I often find myself brooding over painful events of my past; the loss of a loved one, a relationship that turned sour, betrayal by someone I thought was my friend. Inevitably, I’ll ruminate over the meaning of life and death; even more so now, during these times of isolation and solitude. This pandemic has given me the opportunity to explore feelings of loneliness and sorrow, while taking a closer look at how simple things can express or suggest these emotions. Unassuming objects that we take for granted everyday, like a human hand or that bird outside your window; they’re capable of triggering a response. While I’m genuinely interested in the subjects I choose to paint, I’m more focused on how something makes me feel, not just rendering a pretty animal on a pedestal.
These pieces were created during the COVID-19, shelter-in-place. Since my days in school, I’ve been working primarily in acrylic. I’ve chosen wood or masonite as a canvas for its smooth and rigid qualities. When starting a new piece, I picture the completed work in mind.

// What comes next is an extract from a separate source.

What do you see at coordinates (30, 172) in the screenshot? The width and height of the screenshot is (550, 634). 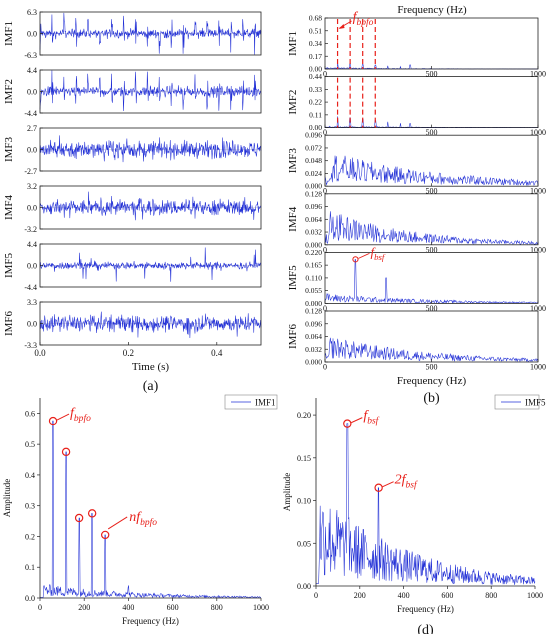 I see `y-tick-label: -2.7` at bounding box center [30, 172].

I’ll sketch a very rough layout on my canvas, then begin an underpainting. I will add color as transparent layers once I’m comfortable with the black and white values I’ve detailed. It’s important to me that I represent wildlife and the human form in a realistic manner, so I rely on photographic reference whenever possible.
These works are currently on view and are available for purchase at Abrams Claghorn Gallery, 1251 Solano Avenue, Albany, California.